Though he was aiming his proposals primarily at the border states and the Unionists of the upper South, to antislavery men, Seward’s suggestions smacked of appeasement, as did, worse yet, his suggestion that when the situation calmed the country consider a constitutional amendment to forbid congressional interference with slavery forever. Perhaps as a sop to the South, he wanted to assure it that Republicans intended to protect slavery where it already existed. This had been Buchanan’s idea as well as that of the New York political wire puller Thurlow Weed, who had over the years worked closely with Seward.
Seward concluded his speech with the benign benediction of a pie-eyed dreamer captivated by his own pie-eyed dream of a reconstructed America. “Soon, it will be seen that violence and sedition are only local and temporary,” he said. “I feel sure that the hour has not come for this great nation to fall.”

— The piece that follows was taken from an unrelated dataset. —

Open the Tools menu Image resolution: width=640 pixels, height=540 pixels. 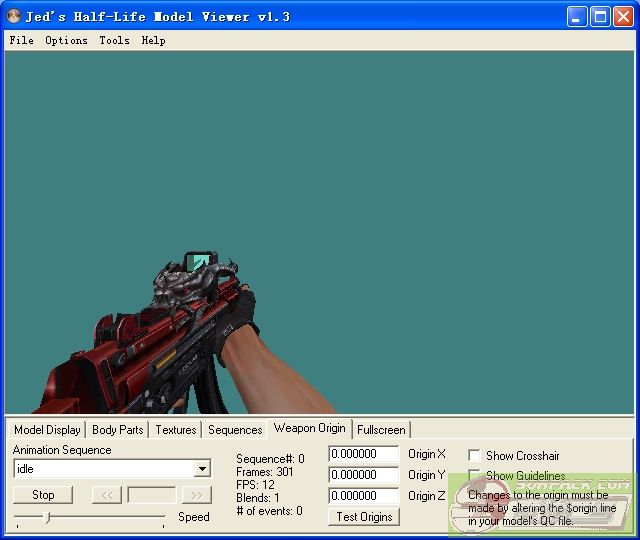(x=114, y=41)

Tears welled up in the eyes of John Crittenden, but John Hale of New Hampshire fidgeted in his seat. Partially recovered from his beating by Preston Brooks, Charles Sumner glumly stroked his handsome head. Old Ben Wade twirled his large thumbs. Not long afterward, a Republican
senator cried out, “God damn you, Seward, you’ve betrayed your principles and your party.”
The abolitionist poet Whittier wondered if Seward was nothing more than an appeaser dressed in the dubious clothes of a compromiser. “If he yields the ground upon which the election was carried and consents to the further extension of slavery,” Whittier remarked, “he will ‘compromise’ me as well as the country and himself.” Similarly, Frederick Douglass thought Seward the typical enemy of slavery, willing to purchase peace at any price. Maybe so. Seward’s wife, Frances, told him that he was sounding lamentably like the disgraced Daniel Webster. “Compromises based on the idea that the preservation of the Union is more important than the liberty of nearly 4,000,000 human beings,” she said, “cannot be right.”
Henry Wadsworth Longfellow thought so too. “With the human soul,” he said, “there is no compromise.”
THE COUNTRY WAS brutally, madly, perplexingly split.
Men in military uniform marched through Southern streets, and, as if they were headed for an unnamed battlefield, they lugged knapsacks and carried bayonets. Almost five hundred such men descended on Charleston. Near the military academy, the Citadel, artillery was being stockpiled, ready to be used immediately or transported where it was needed. In California, the Sacramento Daily Union lambasted Washington: “The Government, great overgrown giant as it is, must stand and let South Carolina cut off one arm, Alabama another, Mississippi slash away a leg, while Florida and Texas each gouge out an eye, and still the powerful giant must patiently endure the mutilation of his body.”